Other griefs could be borne; they could be voiced; they could find comfort in the ministrations of sympathetic friends, in the consolations of religion; more than all in the healing balm that nature stores in the woods and fields. But here was a grief that was the more intense because she had so long dreaded it, known it even, though she had fought the recognition off, and never admitted it to herself before. She saw all that now, and it made clear so many little passages in her later life; passages that had been dark to her, and filled with vague troubles.
Here was a grief that was no new thing, but an old thing, that had been there all the time, like some fatal disease; she had felt its pains and it had put its restraints and its limitations and its renunciations upon her; now it had been correctly diagnosed at last, that was all; and it could not be changed, nor cured, nor alleviated even; but she must bear it alone and in silence, walking straight-lipped and dry-eyed the long way that stretched before.
In some such mode as this her thoughts had been rushing on ever since that moment downstairs in the afternoon when the whole truth had been at last revealed to her.
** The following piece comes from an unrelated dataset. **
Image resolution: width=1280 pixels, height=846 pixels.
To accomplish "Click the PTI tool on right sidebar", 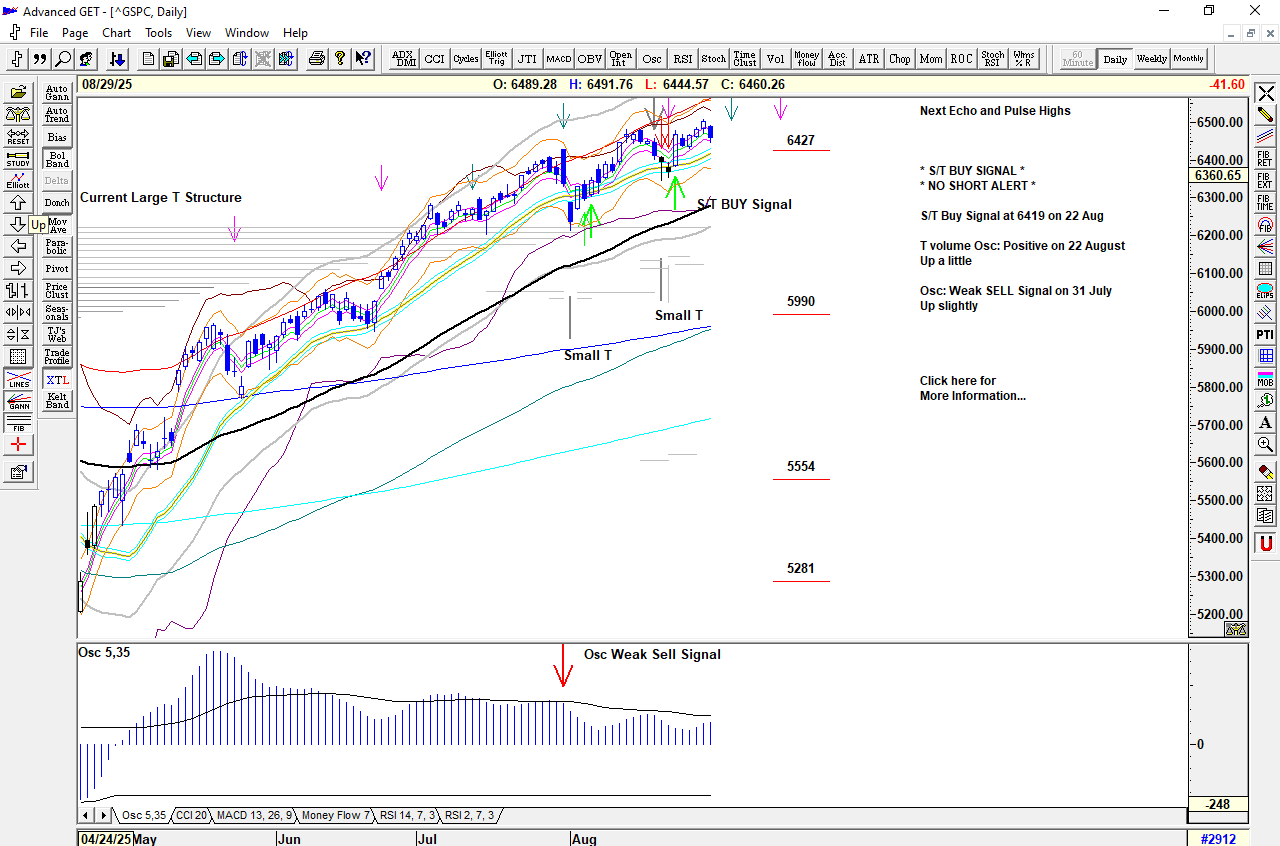I will click(1265, 334).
She had thought it out along every line she could trace; she had analyzed and synthesized; she had viewed it from every possible standpoint; she had built up elaborate schemes of repair, of rehabilitation; she had planned a new life to be begun when the wreck of the old had been cleared away by forgiveness and new resolve; but in the end, it had all come to the same remorseless conviction—her faith had been destroyed, it lay dead at her feet; nothing could ever change that fact any more.
The colors were slowly dying out of the narrow strip of sky along the horizon and it had become opalescent and serene with evening. A new life seemed suddenly to awake in the world below her. A robin, that should have been in bed, went springing across the yard, swelling its red breast, and Emily was vaguely conscious of wondering if it were the one she had heard that afternoon singing in the rain. Something moved her to raise the window, something in the new and vital pulse that thrilled the world.
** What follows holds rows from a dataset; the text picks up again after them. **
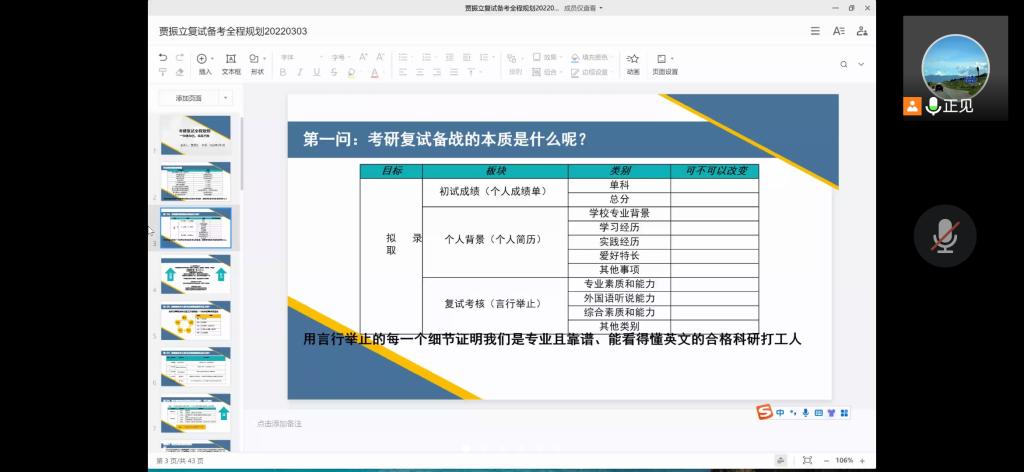This screenshot has width=1024, height=472.
Task: Click the Add Page (添加页面) button
Action: point(188,98)
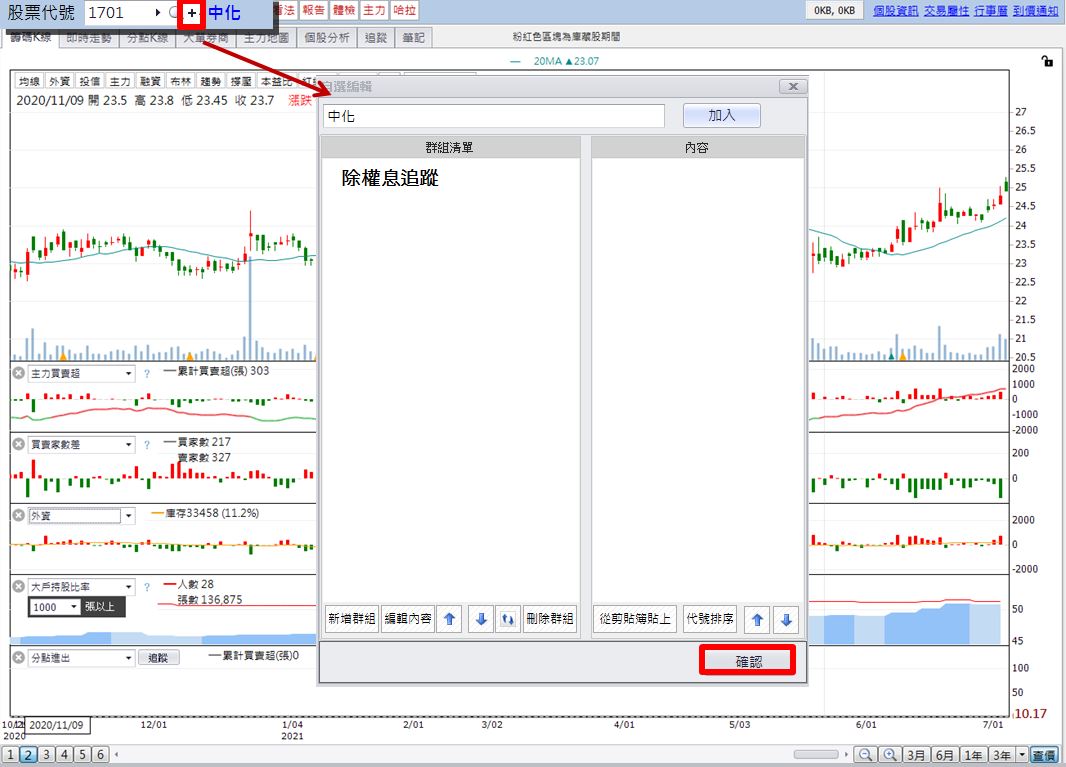Move item up in 內容 panel
Image resolution: width=1066 pixels, height=767 pixels.
click(x=758, y=619)
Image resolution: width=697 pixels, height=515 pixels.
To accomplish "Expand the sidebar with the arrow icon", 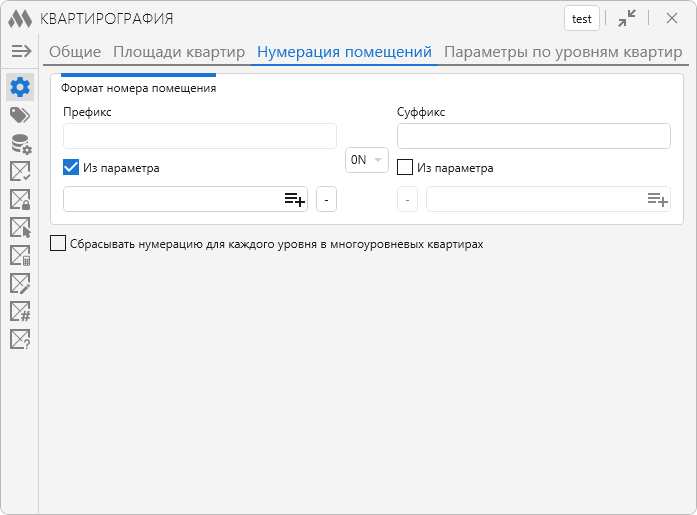I will [x=21, y=51].
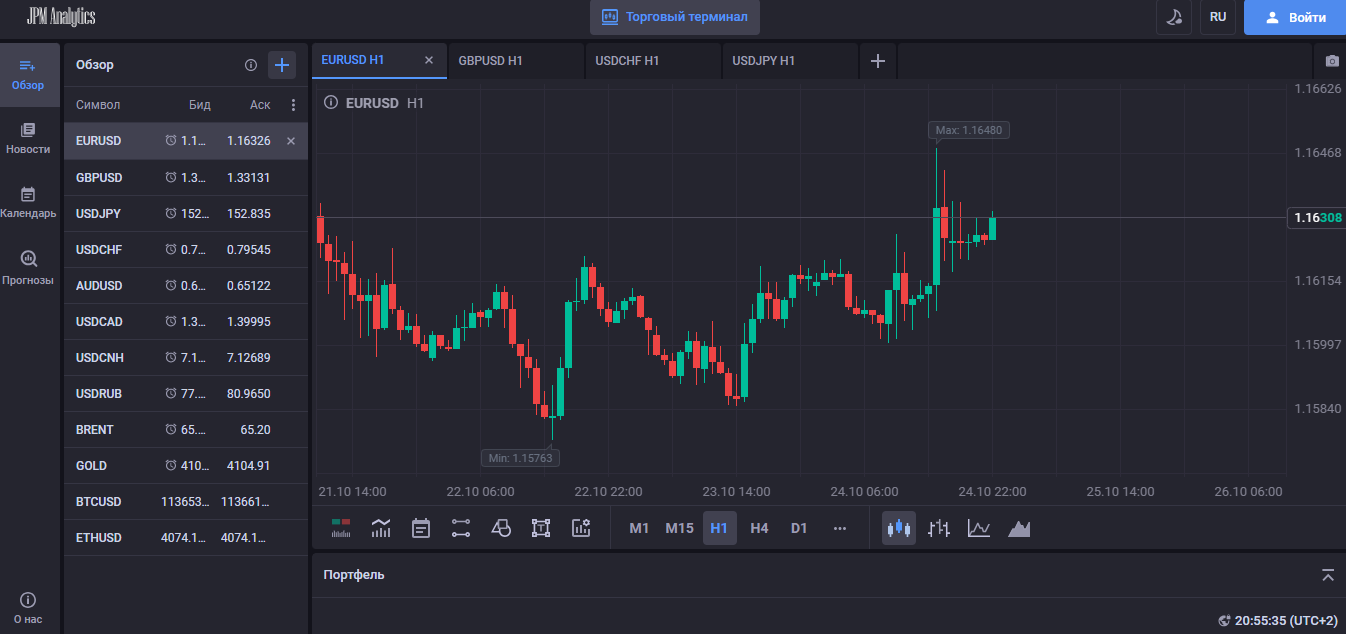Open the text annotation tool
Screen dimensions: 1346x634
pyautogui.click(x=541, y=528)
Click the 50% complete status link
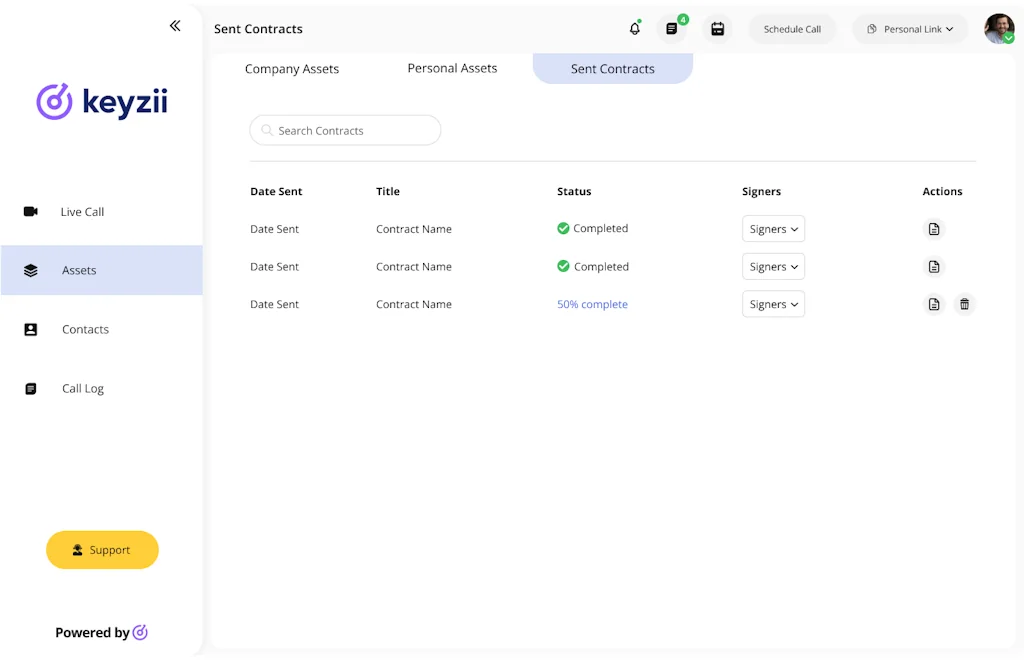 point(592,304)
With the inrushing air came the sickening odor of the late-flowering locust tree, and there were borne to her as well the gentle sounds of evening, the endless trilling of insects in the wet grass; the lowing of a cow; by and by the belated crow of some rooster. The world was alive and awake; it seemed to be stretching itself after its long prostration in the rain, and now it enjoyed this breath of keen air before it went to sleep, impatient for the hopeful morning when it might take up once more its glad ambitious life. But for her—so Emily’s thoughts ran—there was no hope and no to-morrow.
The sun had trailed the last of his splendors across that narrow opening in the sky. The opalescence swam into a new sea of silver, then suddenly a bar of yellow broke it, there was a rush of violet, then purple shadows dissolved the convent tower and the sky closed, cold and dark and still. And there came into Emily’s mind the lines:
“Life’s night begins: let him never come back to us!
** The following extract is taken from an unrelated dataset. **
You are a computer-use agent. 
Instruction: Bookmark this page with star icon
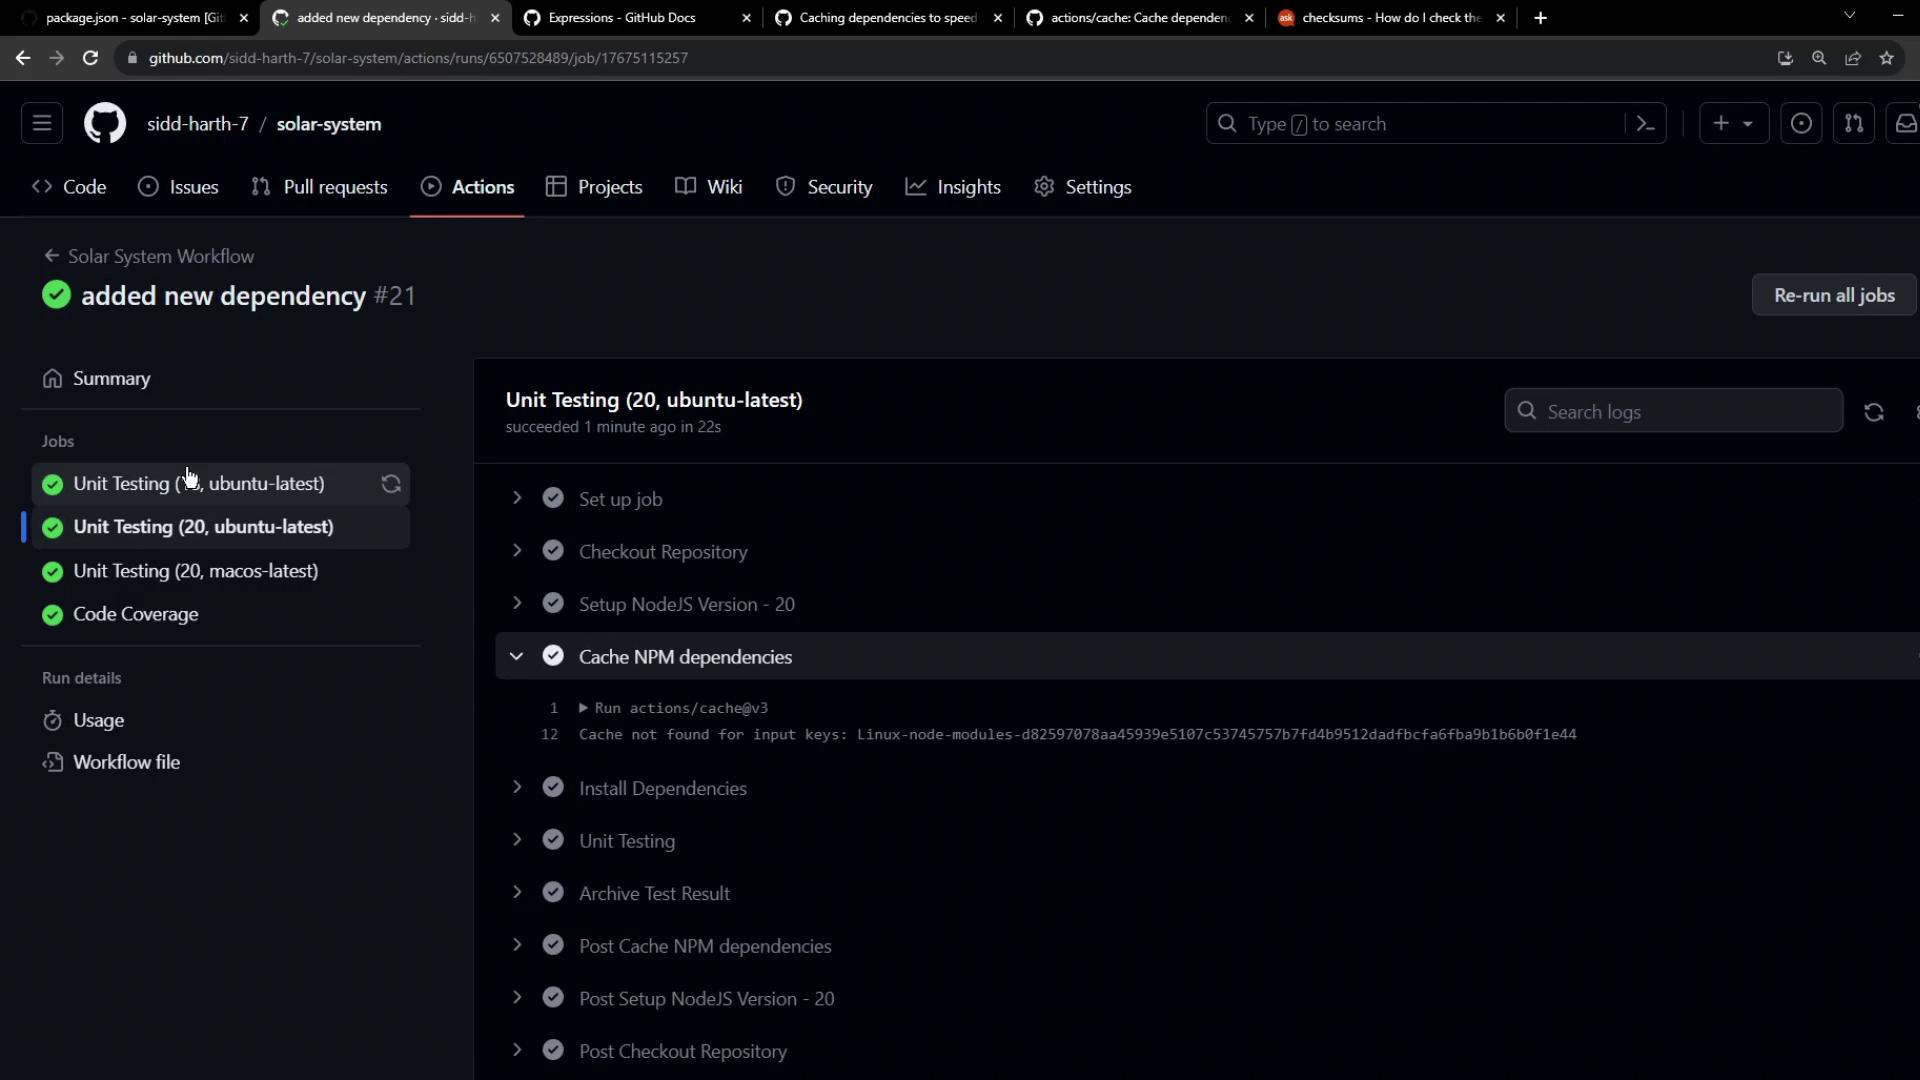coord(1886,58)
There would be doubt, hesitation, and pain.
Forced praise on our part—the glimmer of twilight, Never glad confident morning again!”
She closed her window and turned wearily away. She had her duties, her little duties; John Ethan was calling, and the supper was to be laid; life somehow after all must be lived.
She was going down the stairs, when suddenly from the little habits of existence that persist sometimes ludicrously, sometimes irritatingly, sometimes comfortingly, even in the most tragic moments of life, she thought of the evening papers lying at that moment damp and limp against the front door. The primaries—she stopped and steadied herself by the baluster—what had been the result of the primaries? She shook her head impatiently for thinking of them in that moment. What were primaries to her now? And yet—would he win?